When work commences on a pharmaceutical social media proposal, the immediate inclination is to jam the plan chock full of everything that can be done. You want your creativity to shine through and the potential of social media to be clear. To achieve this goal every crazy idea that crosses your mind finds its way into the plan.
Considering what can be done is important. It provides you with a benchmark for future program ideas and allows for the type of big-picture thinking that is needed to move social media forward. But a word of caution: focus first on what can realistically be done.
It has become abundantly clear to me the more I talk to companies interested in moving forward in social media that an all or nothing approach will more often end in the “nothing” part of the equation. These types of proposals scare of pharma marketers that are still surveying the scene. Rather than excitement the result is trepidation.
Instead of throwing out Facebook, Twitter, YouTube, LinkedIn, mobile apps, augmented reality, Foursquare and any other social media idea you can dream up—why not go back to the basics? Start with listening by a well thought out social media monitoring program. During the course of this program, you will get a feel for what your community is lacking, what your opportunity to add value might be and what the rules for engagement are. This is invaluable information as you dive deeper into social media. A good social media monitoring program will tell you where to focus and what to contribute.

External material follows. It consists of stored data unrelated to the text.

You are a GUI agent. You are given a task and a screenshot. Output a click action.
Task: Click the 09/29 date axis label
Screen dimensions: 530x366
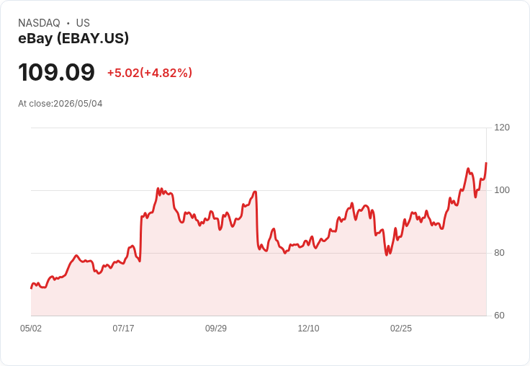(216, 329)
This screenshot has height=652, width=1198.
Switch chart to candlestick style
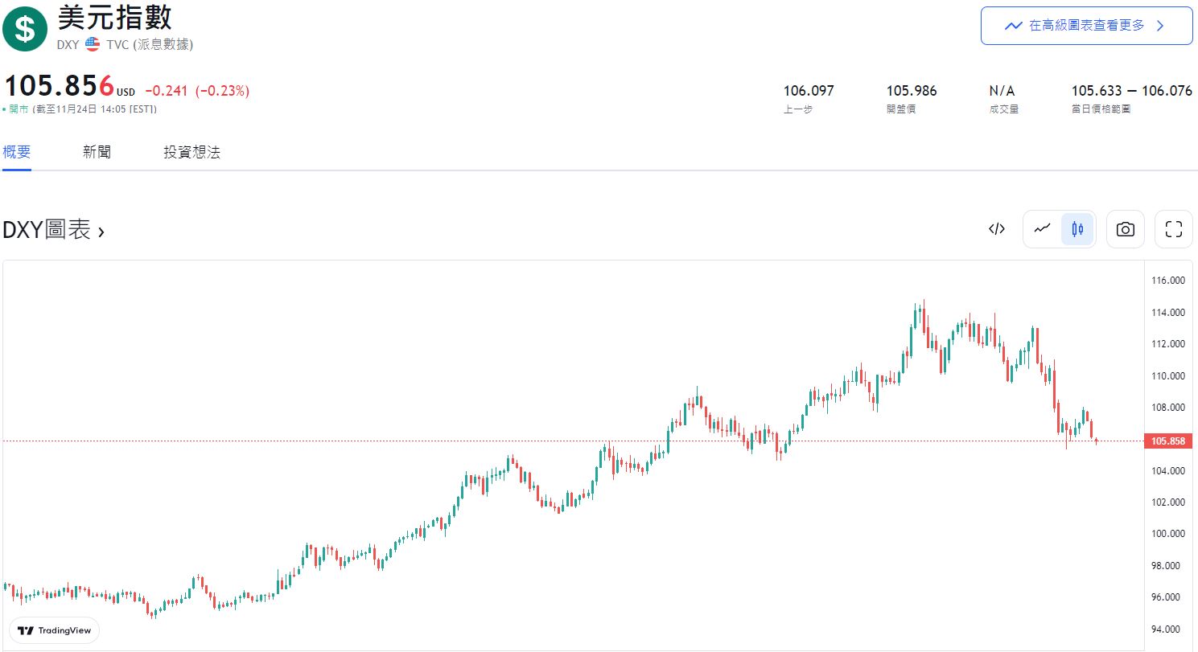click(1077, 229)
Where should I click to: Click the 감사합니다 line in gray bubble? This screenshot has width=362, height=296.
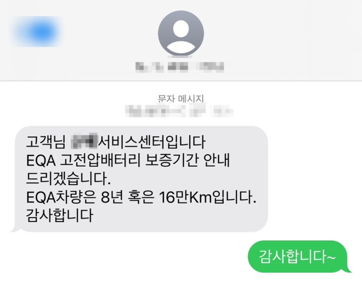(60, 215)
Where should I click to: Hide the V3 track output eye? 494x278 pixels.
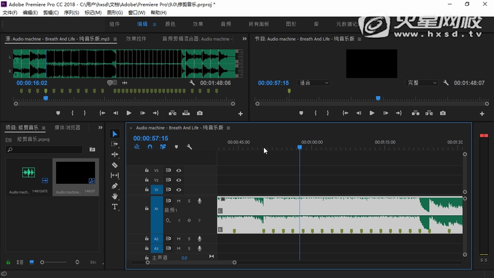coord(179,170)
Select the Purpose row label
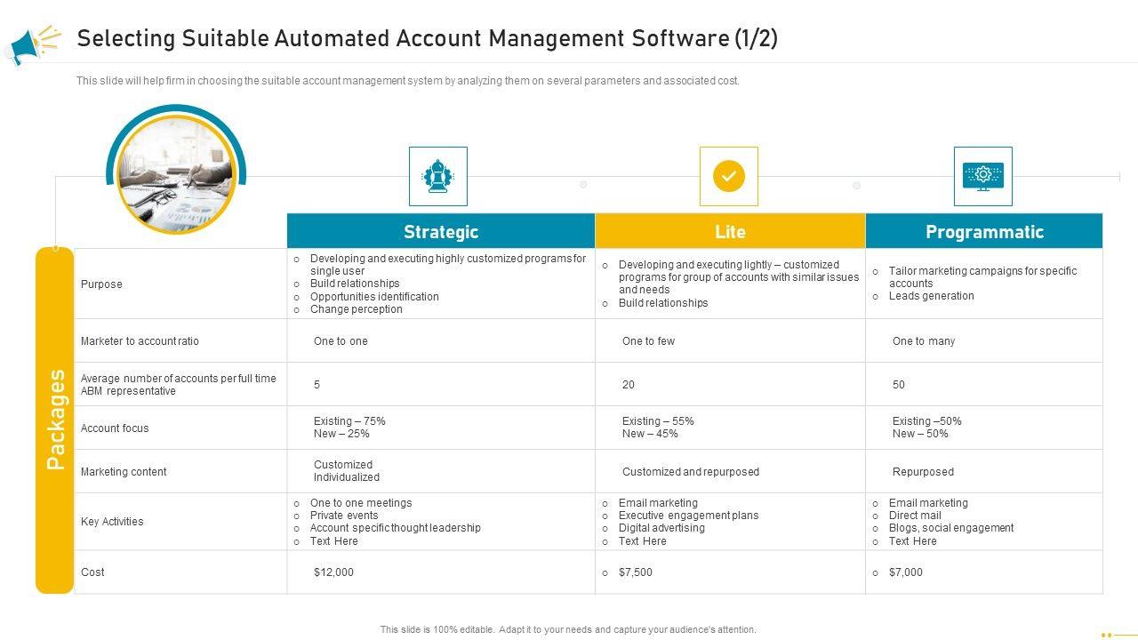The height and width of the screenshot is (640, 1138). point(101,284)
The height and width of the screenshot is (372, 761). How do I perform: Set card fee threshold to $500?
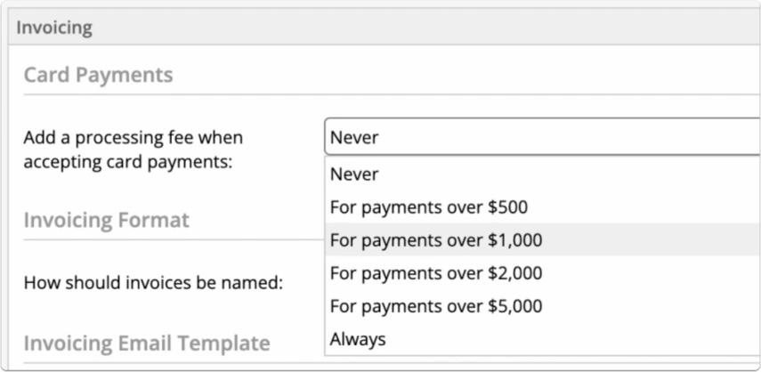(542, 207)
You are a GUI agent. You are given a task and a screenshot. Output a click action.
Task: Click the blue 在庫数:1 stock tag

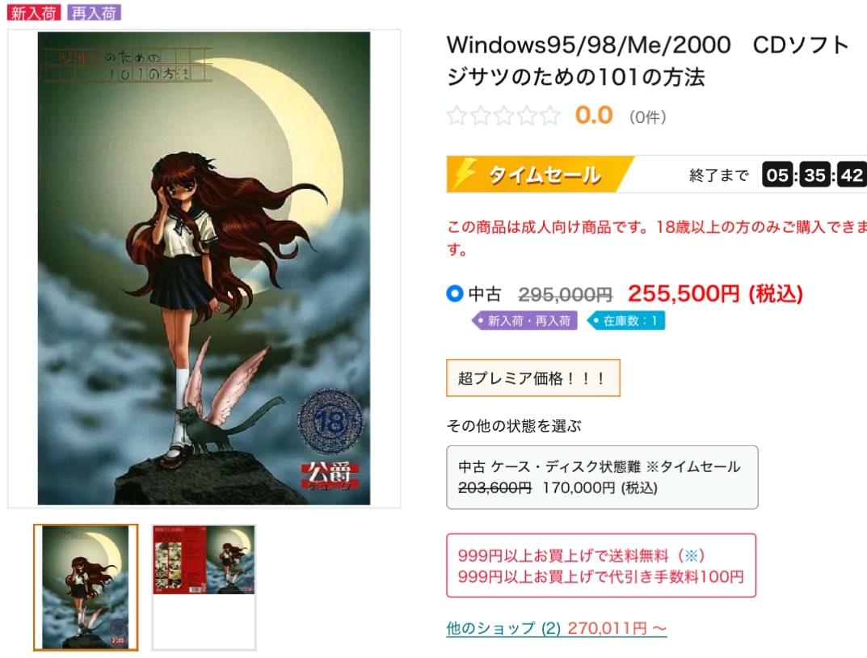tap(626, 321)
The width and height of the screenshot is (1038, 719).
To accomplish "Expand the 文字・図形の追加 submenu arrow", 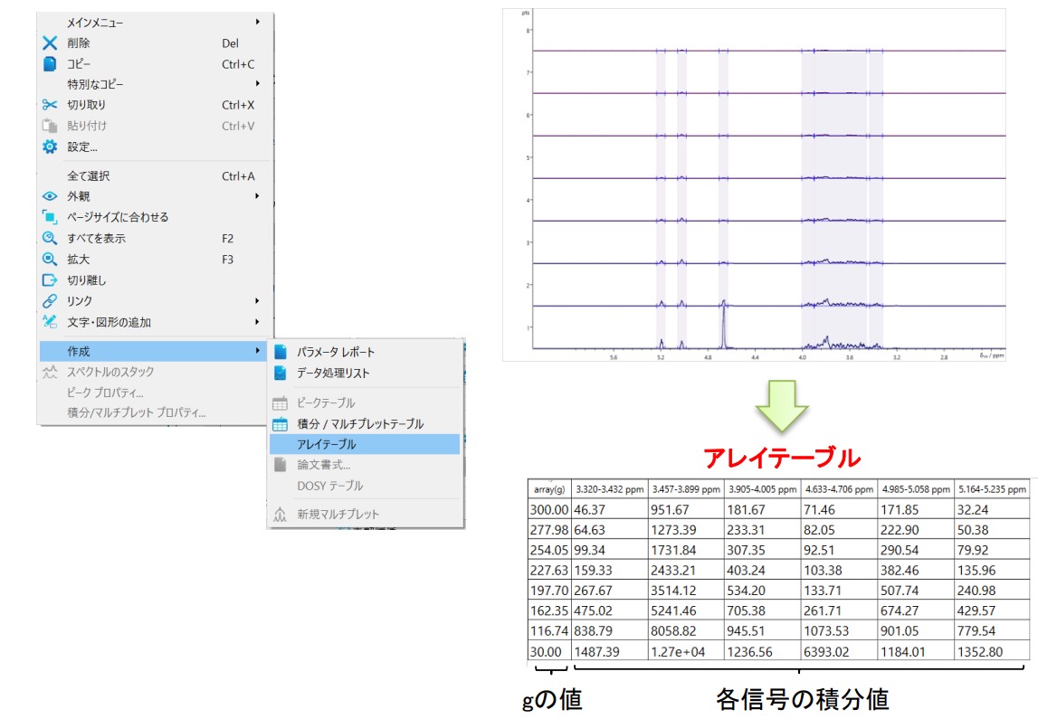I will 257,322.
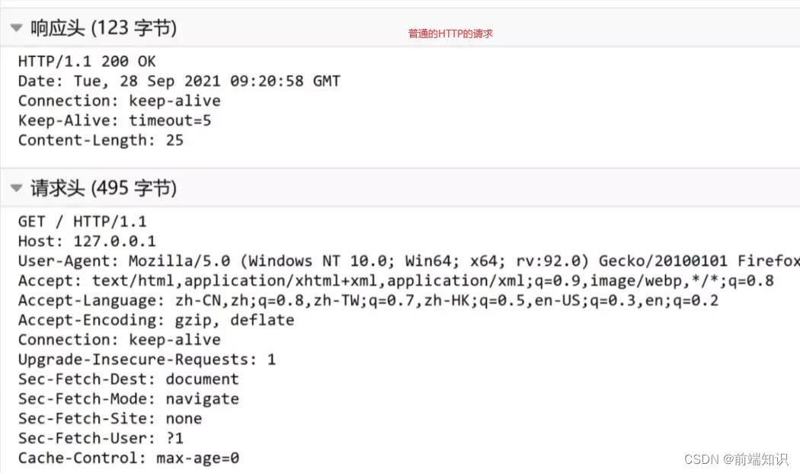Image resolution: width=800 pixels, height=473 pixels.
Task: Click the Keep-Alive: timeout=5 header
Action: (114, 120)
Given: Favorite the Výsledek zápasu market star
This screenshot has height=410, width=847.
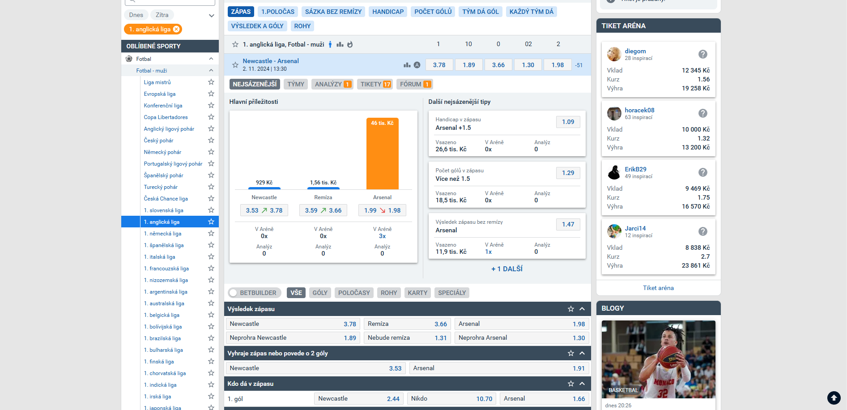Looking at the screenshot, I should pyautogui.click(x=571, y=309).
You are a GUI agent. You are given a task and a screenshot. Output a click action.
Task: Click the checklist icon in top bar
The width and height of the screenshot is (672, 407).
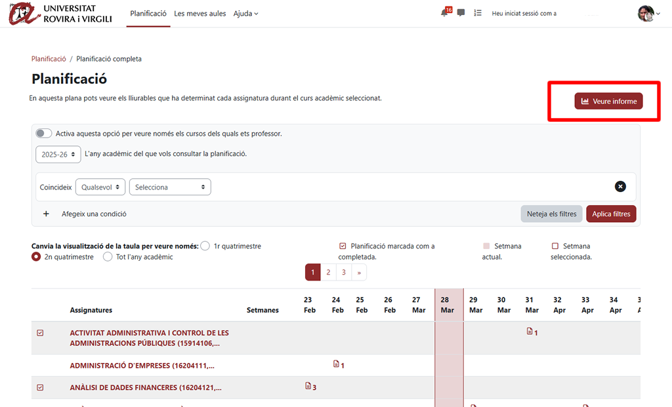pyautogui.click(x=478, y=13)
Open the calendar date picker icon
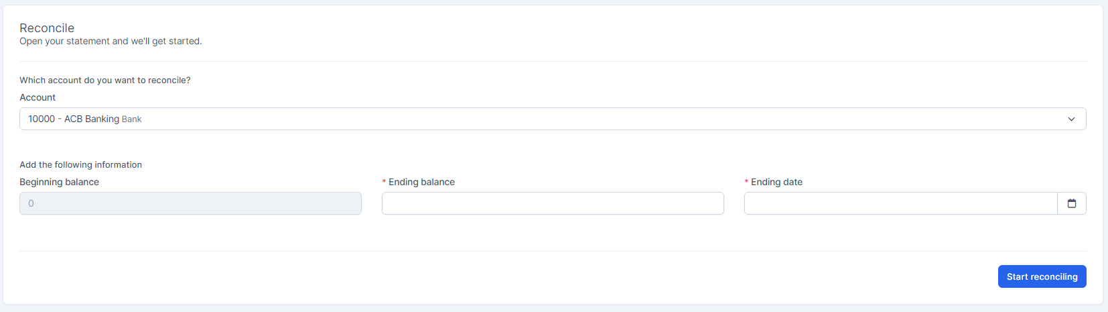1108x312 pixels. coord(1071,203)
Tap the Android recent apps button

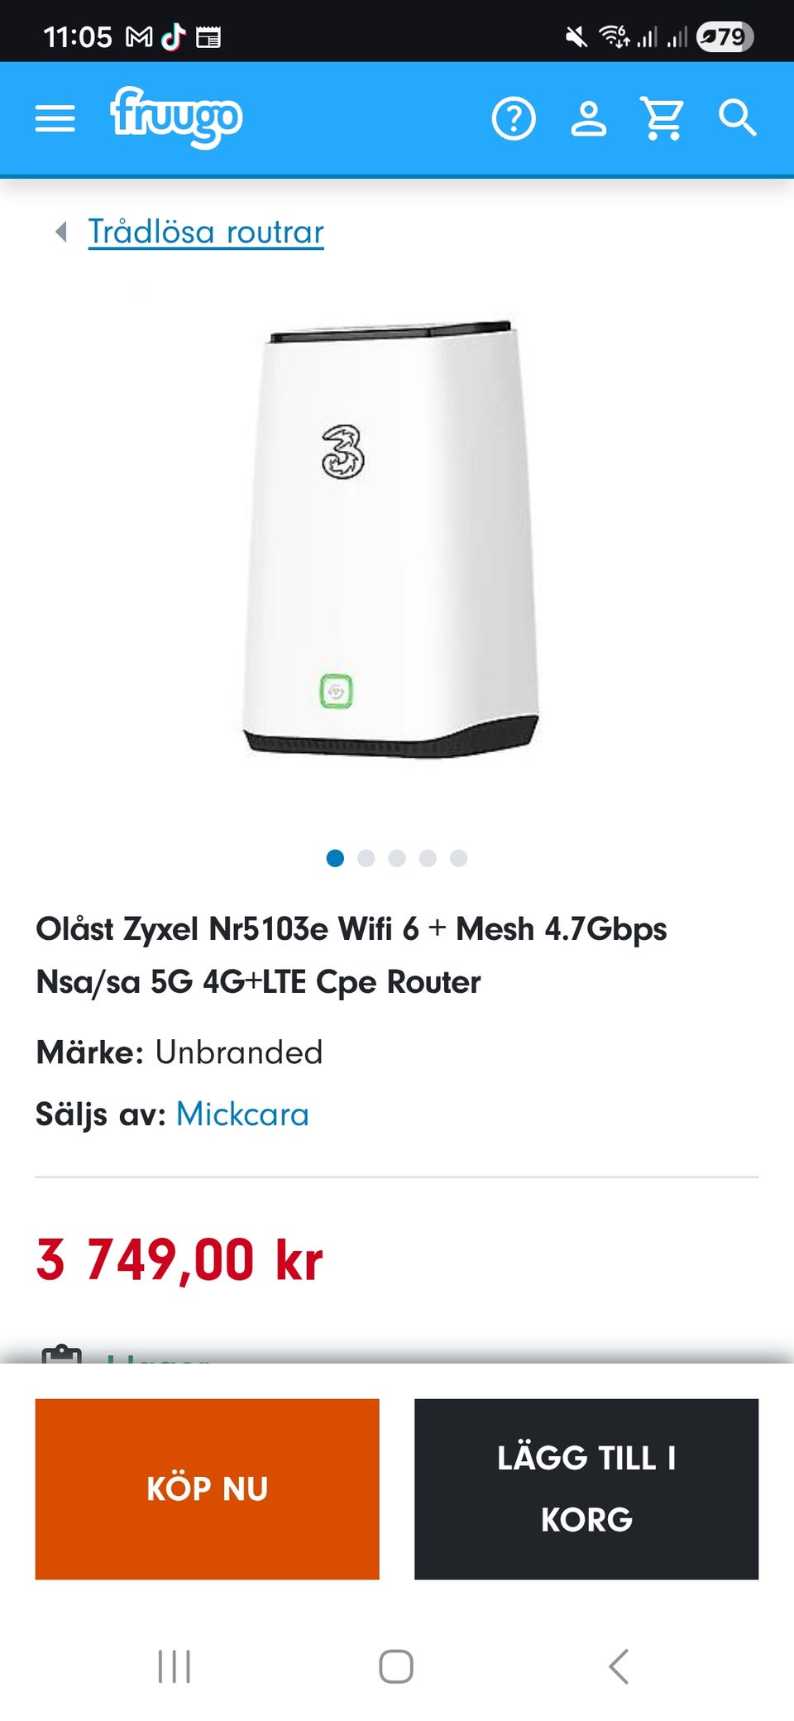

As I’ve advocated for in the past, there is a case to be made for social media in stages and on a budget. It allows the building blocks to be put in place before going full steam ahead. Taking on everything at once is akin to throwing the roof on a house before the frame is up—it’s bound to come crashing down.
The “big” ideas should not be ignored nor should they be left out of plans entirely. But aren’t we better served focusing on what can realistically be done before focusing all our energy on what can be done in a perfect world? Because I have news for you, it ain’t a perfect world out there.